THE PROBLEM -> Take the records below from their first line to the line with "[region] (125, 436)", and restate those lines word for word.

MATERIAL FOR THE TASK ->
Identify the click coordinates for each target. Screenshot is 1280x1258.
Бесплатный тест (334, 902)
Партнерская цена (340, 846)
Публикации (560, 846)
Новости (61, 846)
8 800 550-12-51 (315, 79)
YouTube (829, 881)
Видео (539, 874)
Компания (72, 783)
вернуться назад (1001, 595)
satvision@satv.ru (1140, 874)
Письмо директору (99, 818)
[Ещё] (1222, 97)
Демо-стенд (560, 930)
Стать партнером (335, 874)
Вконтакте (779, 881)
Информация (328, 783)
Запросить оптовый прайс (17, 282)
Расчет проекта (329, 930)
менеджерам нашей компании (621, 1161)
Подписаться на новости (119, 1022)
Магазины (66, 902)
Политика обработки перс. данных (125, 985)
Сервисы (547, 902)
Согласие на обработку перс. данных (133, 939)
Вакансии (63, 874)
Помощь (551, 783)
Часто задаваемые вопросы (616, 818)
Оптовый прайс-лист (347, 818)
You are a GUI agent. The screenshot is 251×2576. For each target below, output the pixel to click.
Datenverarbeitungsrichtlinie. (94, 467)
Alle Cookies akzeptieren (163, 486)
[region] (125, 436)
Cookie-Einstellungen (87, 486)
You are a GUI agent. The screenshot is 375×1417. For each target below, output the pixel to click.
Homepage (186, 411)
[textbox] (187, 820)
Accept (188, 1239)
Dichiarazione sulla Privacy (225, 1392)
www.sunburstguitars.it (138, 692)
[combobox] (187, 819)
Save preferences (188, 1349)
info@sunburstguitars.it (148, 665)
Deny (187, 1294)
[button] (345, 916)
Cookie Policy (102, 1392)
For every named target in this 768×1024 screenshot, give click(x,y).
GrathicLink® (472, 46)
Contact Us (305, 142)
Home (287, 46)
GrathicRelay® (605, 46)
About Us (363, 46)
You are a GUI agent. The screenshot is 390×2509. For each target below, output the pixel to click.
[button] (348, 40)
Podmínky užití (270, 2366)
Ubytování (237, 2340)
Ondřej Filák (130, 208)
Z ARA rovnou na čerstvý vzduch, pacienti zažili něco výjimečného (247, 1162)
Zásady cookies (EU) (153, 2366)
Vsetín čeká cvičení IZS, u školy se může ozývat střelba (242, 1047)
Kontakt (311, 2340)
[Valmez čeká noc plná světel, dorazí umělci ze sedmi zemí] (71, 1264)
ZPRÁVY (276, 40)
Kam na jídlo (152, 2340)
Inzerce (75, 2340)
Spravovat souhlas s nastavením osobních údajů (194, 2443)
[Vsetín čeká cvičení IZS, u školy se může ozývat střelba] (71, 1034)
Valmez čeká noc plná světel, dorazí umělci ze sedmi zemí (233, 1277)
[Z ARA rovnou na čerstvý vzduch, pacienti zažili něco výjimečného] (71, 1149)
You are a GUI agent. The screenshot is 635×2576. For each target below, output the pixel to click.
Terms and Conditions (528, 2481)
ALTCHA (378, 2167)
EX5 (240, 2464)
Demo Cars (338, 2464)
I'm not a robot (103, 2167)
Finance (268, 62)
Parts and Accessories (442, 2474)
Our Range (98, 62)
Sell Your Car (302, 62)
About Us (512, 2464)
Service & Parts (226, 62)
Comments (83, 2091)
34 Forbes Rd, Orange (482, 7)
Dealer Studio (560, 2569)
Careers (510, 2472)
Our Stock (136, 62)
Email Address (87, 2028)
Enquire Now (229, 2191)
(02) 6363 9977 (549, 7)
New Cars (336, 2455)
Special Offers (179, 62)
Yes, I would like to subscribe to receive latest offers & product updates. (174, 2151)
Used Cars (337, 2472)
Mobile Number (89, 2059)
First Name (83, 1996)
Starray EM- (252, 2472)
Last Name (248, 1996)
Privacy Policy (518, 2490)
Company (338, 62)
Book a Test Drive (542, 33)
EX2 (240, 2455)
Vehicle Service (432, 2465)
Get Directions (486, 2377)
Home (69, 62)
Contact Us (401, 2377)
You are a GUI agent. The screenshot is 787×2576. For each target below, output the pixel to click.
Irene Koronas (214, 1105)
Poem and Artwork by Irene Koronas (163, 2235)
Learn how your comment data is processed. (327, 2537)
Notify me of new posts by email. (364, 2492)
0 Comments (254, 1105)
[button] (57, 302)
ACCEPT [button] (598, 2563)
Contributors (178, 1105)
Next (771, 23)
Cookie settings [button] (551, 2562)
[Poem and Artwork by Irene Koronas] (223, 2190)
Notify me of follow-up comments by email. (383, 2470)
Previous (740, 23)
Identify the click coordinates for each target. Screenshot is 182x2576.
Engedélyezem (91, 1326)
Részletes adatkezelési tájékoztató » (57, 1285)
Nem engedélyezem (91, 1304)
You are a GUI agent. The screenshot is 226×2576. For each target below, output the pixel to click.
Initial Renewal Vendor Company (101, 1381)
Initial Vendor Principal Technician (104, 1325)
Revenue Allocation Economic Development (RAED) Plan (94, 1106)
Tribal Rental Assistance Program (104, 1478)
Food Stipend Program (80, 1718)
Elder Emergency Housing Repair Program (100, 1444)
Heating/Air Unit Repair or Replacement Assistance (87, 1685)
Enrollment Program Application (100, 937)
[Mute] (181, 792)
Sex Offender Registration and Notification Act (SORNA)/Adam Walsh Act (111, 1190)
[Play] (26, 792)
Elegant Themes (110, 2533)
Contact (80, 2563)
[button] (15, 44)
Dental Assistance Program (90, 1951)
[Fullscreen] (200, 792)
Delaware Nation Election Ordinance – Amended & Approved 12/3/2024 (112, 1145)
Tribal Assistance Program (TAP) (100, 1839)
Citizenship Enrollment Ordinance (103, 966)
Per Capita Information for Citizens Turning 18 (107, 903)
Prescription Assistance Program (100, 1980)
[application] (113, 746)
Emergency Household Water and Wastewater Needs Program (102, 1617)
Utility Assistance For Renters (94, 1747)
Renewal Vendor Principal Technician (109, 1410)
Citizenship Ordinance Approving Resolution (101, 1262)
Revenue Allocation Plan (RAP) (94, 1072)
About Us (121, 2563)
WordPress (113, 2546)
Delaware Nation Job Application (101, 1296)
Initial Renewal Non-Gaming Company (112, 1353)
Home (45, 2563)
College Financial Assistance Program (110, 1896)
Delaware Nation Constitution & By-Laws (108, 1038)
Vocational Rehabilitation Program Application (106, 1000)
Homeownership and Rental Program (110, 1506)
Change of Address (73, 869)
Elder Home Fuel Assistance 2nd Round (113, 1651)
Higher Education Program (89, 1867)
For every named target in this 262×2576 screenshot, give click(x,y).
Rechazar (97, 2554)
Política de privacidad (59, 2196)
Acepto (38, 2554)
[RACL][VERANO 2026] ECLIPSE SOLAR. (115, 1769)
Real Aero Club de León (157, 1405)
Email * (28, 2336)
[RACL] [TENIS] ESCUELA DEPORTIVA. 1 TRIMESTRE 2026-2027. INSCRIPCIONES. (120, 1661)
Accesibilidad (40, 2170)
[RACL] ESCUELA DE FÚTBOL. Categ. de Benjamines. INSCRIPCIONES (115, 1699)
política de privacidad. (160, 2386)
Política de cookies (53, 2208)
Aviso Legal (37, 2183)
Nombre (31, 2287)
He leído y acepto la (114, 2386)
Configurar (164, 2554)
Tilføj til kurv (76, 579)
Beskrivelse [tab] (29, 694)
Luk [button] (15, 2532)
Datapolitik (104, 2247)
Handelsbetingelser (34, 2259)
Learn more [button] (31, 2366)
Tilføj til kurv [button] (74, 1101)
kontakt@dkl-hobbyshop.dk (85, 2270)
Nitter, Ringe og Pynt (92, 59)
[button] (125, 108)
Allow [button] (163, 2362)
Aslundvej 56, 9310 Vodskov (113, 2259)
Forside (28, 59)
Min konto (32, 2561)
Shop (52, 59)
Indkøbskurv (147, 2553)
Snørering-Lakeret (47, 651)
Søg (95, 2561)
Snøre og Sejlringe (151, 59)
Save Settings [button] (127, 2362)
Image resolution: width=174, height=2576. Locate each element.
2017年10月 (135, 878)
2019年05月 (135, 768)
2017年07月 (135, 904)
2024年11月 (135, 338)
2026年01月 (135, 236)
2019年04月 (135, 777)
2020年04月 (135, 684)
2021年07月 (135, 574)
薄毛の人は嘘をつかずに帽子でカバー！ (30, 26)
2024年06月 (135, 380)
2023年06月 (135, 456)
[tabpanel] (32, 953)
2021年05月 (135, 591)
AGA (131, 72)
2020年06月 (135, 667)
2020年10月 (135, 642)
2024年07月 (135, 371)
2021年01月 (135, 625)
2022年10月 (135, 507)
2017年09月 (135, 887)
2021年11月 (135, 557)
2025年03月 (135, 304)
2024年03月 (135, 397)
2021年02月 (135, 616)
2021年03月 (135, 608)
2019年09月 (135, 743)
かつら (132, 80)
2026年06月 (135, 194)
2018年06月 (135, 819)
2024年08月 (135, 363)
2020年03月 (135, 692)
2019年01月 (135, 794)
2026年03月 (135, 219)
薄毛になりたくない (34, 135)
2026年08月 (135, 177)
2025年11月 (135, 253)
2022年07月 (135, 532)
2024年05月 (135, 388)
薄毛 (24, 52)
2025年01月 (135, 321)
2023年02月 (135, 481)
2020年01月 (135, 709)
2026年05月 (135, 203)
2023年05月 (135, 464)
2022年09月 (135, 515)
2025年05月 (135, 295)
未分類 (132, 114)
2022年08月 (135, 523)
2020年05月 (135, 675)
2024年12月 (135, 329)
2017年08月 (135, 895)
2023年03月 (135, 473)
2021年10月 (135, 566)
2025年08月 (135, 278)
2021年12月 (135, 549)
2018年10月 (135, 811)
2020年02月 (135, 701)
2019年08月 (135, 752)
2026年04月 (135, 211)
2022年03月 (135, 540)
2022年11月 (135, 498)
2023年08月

EXERCISE ANSWER ->
Identify the click coordinates for each target. Screenshot is 1280x1258.
Бесплатный тест (334, 902)
Партнерская цена (340, 846)
Публикации (560, 846)
Новости (61, 846)
8 800 550-12-51 (315, 79)
YouTube (829, 881)
Видео (539, 874)
Компания (72, 783)
вернуться назад (1001, 595)
satvision@satv.ru (1140, 874)
Письмо директору (99, 818)
[Ещё] (1222, 97)
Демо-стенд (560, 930)
Стать партнером (335, 874)
Вконтакте (779, 881)
Информация (328, 783)
Запросить оптовый прайс (17, 282)
Расчет проекта (329, 930)
менеджерам нашей компании (621, 1161)
Подписаться на новости (119, 1022)
Магазины (66, 902)
Политика обработки перс. данных (125, 985)
Сервисы (547, 902)
Согласие на обработку перс. данных (133, 939)
Вакансии (63, 874)
Помощь (551, 783)
Часто задаваемые вопросы (616, 818)
Оптовый прайс-лист (347, 818)
You are a GUI agent. The screenshot is 251×2576. For each target below, output the pixel to click.
Datenverarbeitungsrichtlinie. (94, 467)
Alle Cookies akzeptieren (163, 486)
[region] (125, 436)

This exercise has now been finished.